Recursive Use of Structs and Arrays

Rate this Entry
In a recent post at the forums the question was given how to make use of a recursive struct. Years ago I wrote a training manual about Structs and Arrays and in one of the exercises the trainees had to write a routine that could read the files in a folder from a disk. A folder can have 0-N files and 0-N sub-folders. In this blog I will explain you how you can build the code to read the information using arrays and structs.

Nested Structs
Because a folder can have 0-N files and sub-folders we need a struct where a member refers to itself as a folder can have sub-folders. We need a struct where one of the members is an array of the same struct:
Code:
Struct tFolder
    String sFolderName
    String[] sFiles
    tFolder[] Folders
End_Struct
Without the array marker on the third member the code would create a infinitive recursion which is of course not allowed. A struct is a data definition as integer, real, number, decimal, pointer etc. so to use the struct you need to create a variable.
Code:
Procedure Test
    tFolder MyFolder
End_Procedure
The variable is not an array itself as we can start with a single folder (e.g. c:\program files). Accessing a nested member can be done in static mode or by reference. If you would need to write in a static mode the code would be:
Code:
Move 'Visual DataFlex' to MyFolder.Folders[0].Folders[0].sFolderName
While it works it is quite clumsy and if the depth is dynamic writing code this way cannot be done.

The Solution
The solution lies in making use of recursion and referencing members by reference. Recursion in writing a procedure or function that calls itself and by reference in passing a member of the struct variable via its by reference marker to the recursive routine.

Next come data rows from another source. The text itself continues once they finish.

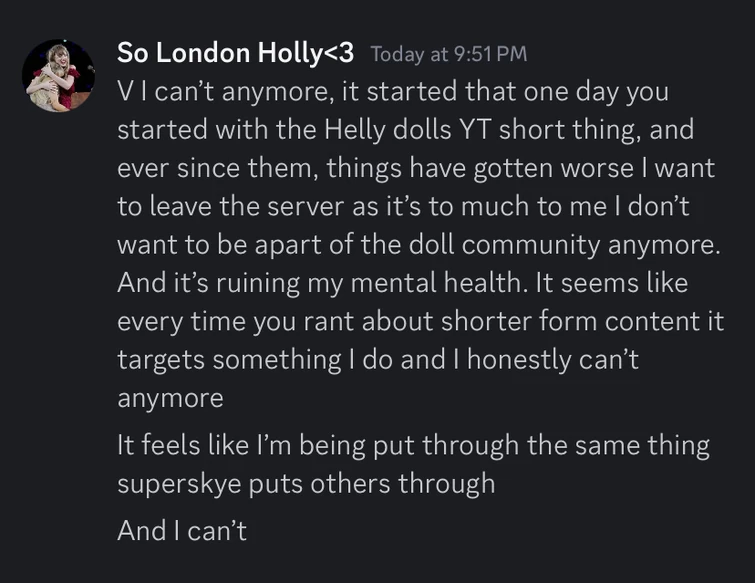
Task: Click the Today at 9:51 PM timestamp
Action: (448, 54)
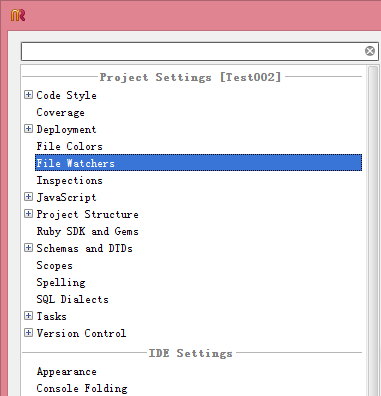Viewport: 381px width, 396px height.
Task: Select SQL Dialects in the list
Action: point(72,299)
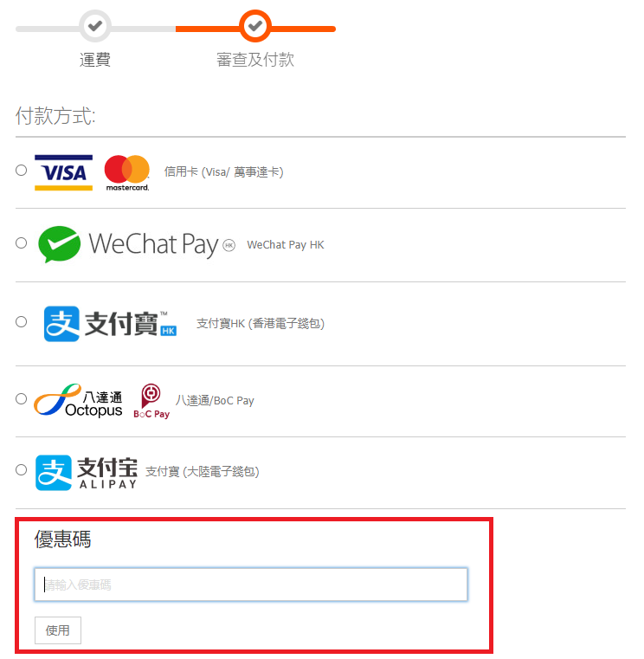
Task: Click the 運費 step label
Action: (95, 60)
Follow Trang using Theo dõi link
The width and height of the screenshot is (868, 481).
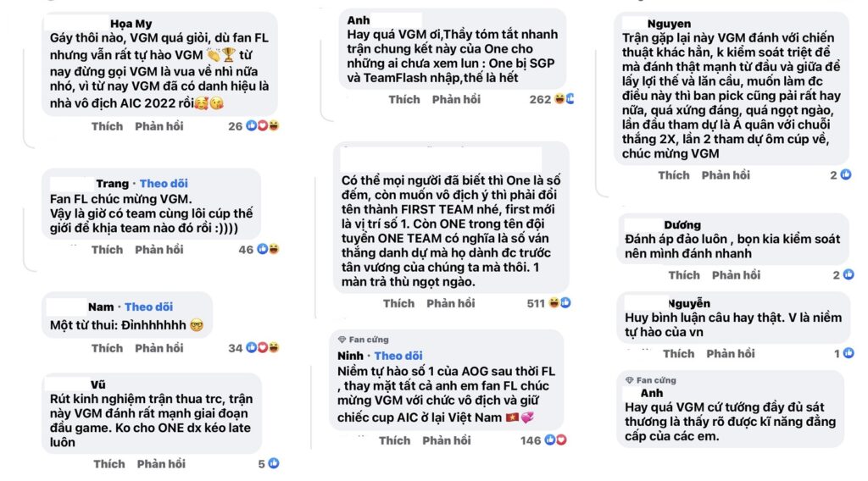pyautogui.click(x=164, y=184)
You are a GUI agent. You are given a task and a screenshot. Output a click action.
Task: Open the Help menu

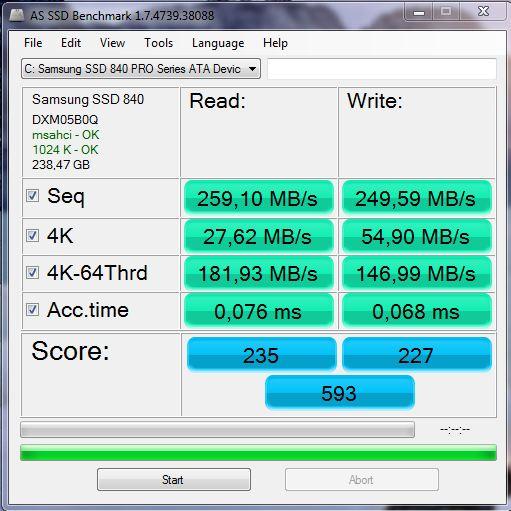pos(275,43)
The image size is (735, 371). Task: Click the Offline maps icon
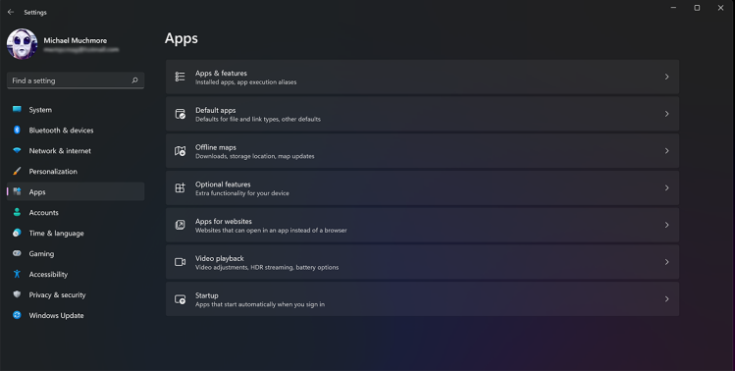point(180,151)
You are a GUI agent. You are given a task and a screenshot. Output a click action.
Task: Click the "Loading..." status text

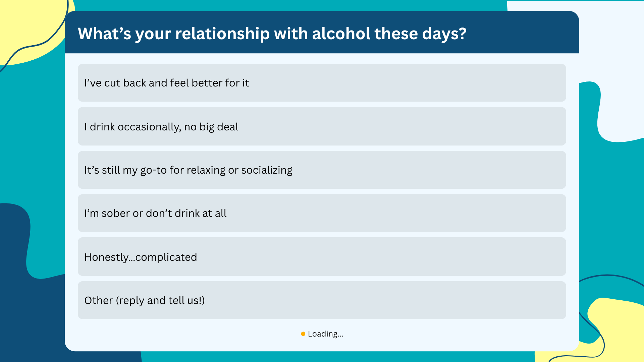tap(325, 334)
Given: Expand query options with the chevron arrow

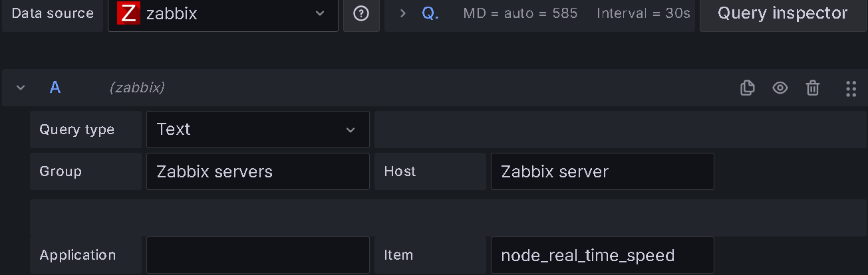Looking at the screenshot, I should 402,13.
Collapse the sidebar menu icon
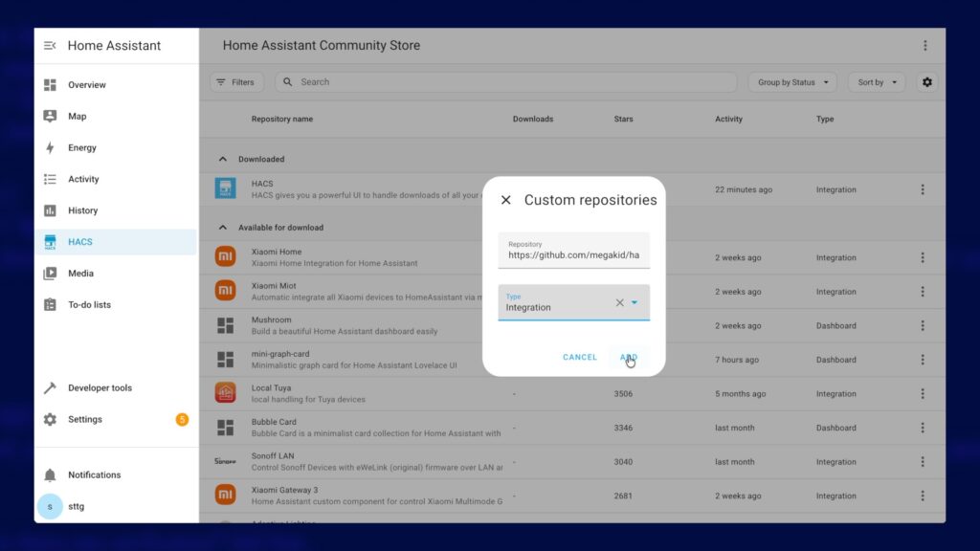The height and width of the screenshot is (551, 980). click(50, 46)
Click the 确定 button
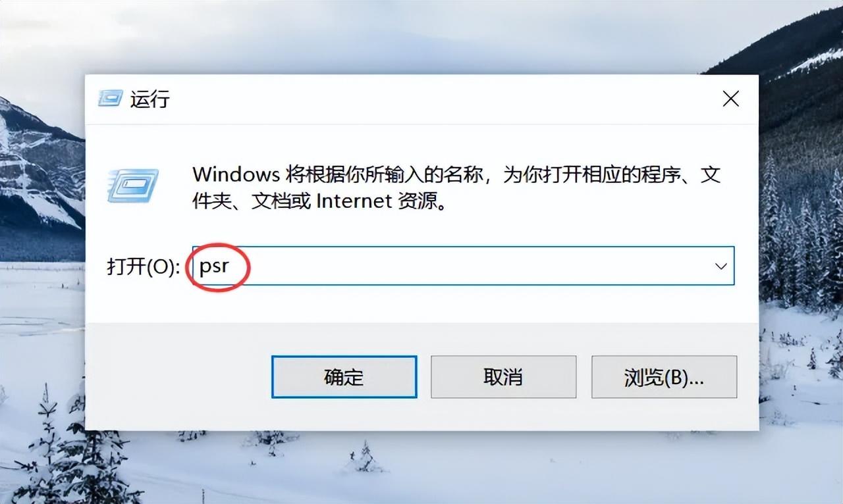The width and height of the screenshot is (843, 504). point(344,377)
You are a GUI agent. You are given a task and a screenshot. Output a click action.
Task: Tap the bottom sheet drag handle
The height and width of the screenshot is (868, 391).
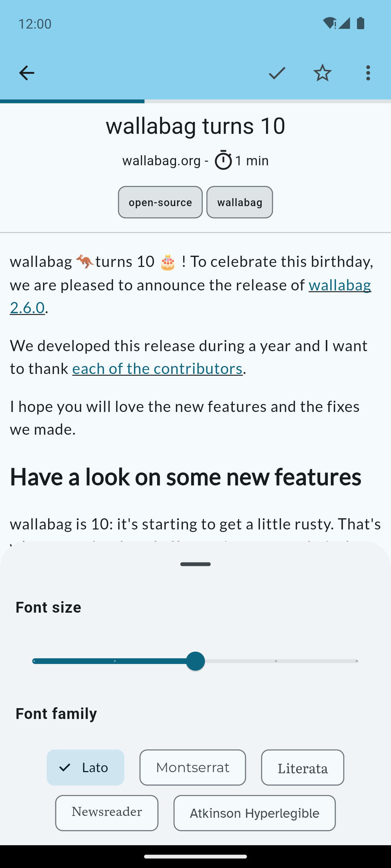(196, 564)
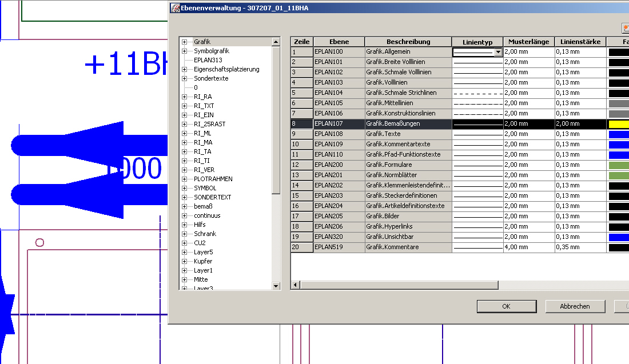
Task: Click the Abbrechen button
Action: (575, 306)
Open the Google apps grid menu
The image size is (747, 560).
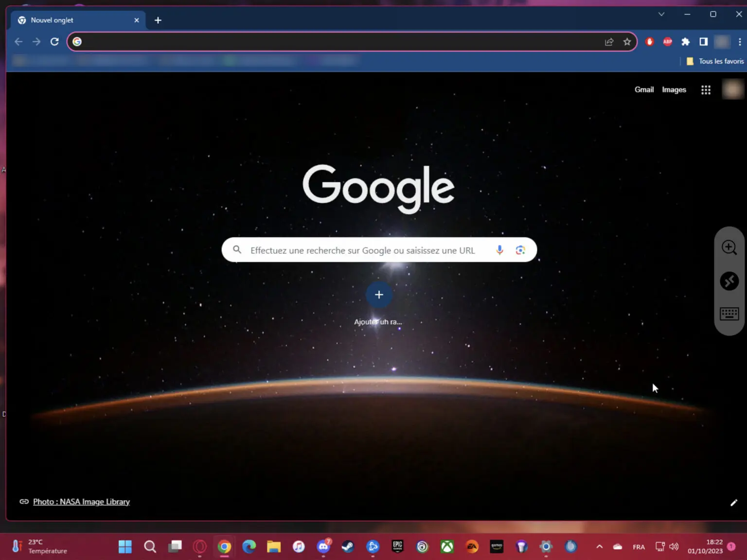706,89
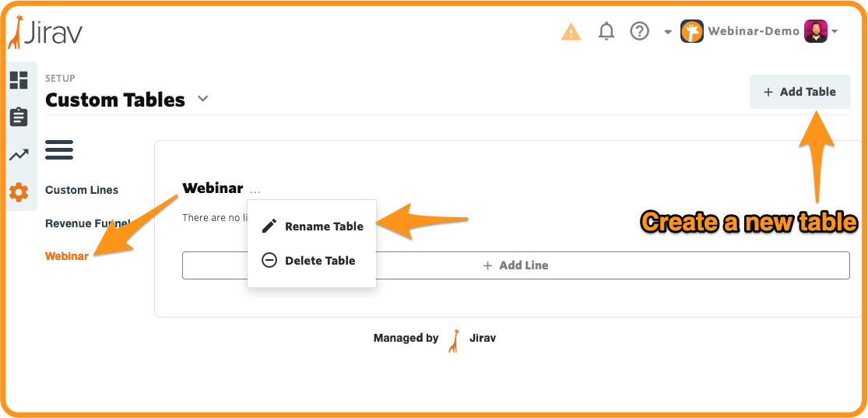Click the Add Line button
Screen dimensions: 868x418
(516, 265)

If you call a procedure or a function is a recursive way you need to have a way to terminate the recursion else you will run out of stack space and get a very nice GPF (General Protection Fault). For the exercise to read files and folders from a disk the operating system determines the number of recursions as at a certain moment you won't have sub-folders anymore. Hopefully you reach that point before you run out of stack space or - in general - run out of memory. Memory as you should know is not unlimited, not in real, not on a 32 bit application.

Read Disk Information
Lets take a look at how we can read disk information into the variable. We can make use of the build in sequential I/O statements of Visual DataFlex (Direct_Input, ReadLn, SeqEof etc). This means that the following code can be used to read the files of a folder:
Code:
Procedure ReadDirectory String sDir
    String sDirEntry 
    Integer iChannel iFolderItem
    tFolder MyFolder
    
    Get Seq_New_Channel to iChannel
    If (iChannel <> DF_SEQ_CHANNEL_NOT_AVAILABLE) Begin
        // Open an input channel with the DIR: device plus the directory path
        Direct_Input channel iChannel ("DIR:" + sDir + "*.*")
        While (not (SeqEof))
             // Read an entry from the directory
             Readln channel iChannel sDirEntry
             // Only continue if you have not found end of the directory
             If (not (SeqEof)) Begin
                 // If the entry is not a folder
                 If (Left (sDirEntry, 1) <> '[') Begin
                     // Store the name of file
                     Move sDirEntry to MyFolder.sFiles[SizeOfArray(MyFolder.sFiles)]
                 End
                 Else Begin
                     // Only store folders that are not [.] and [..]
                     If (Left (sDirEntry, 2) <> '[.') Begin
                         // Retrieve the current number of folders
                         Move (SizeOfArray (MyFolder.Folders)) to iFolderItem
                         // Add the directory (plus full path) to the array of folders. Without the square brackets!
                         Move (sDir + Mid (sDirEntry, Length (sDirEntry) - 2, 2)) to MyFolder.Folders[iFolderItem].sFolderName
                     End
                 End
             End
        Loop
        // Close the I/O channel
        Close_Input channel iChannel
        // Release the channel
        Send Seq_Release_Channel iChannel
    End
End_Procedure

Send ReadDirectory "c:\program files\"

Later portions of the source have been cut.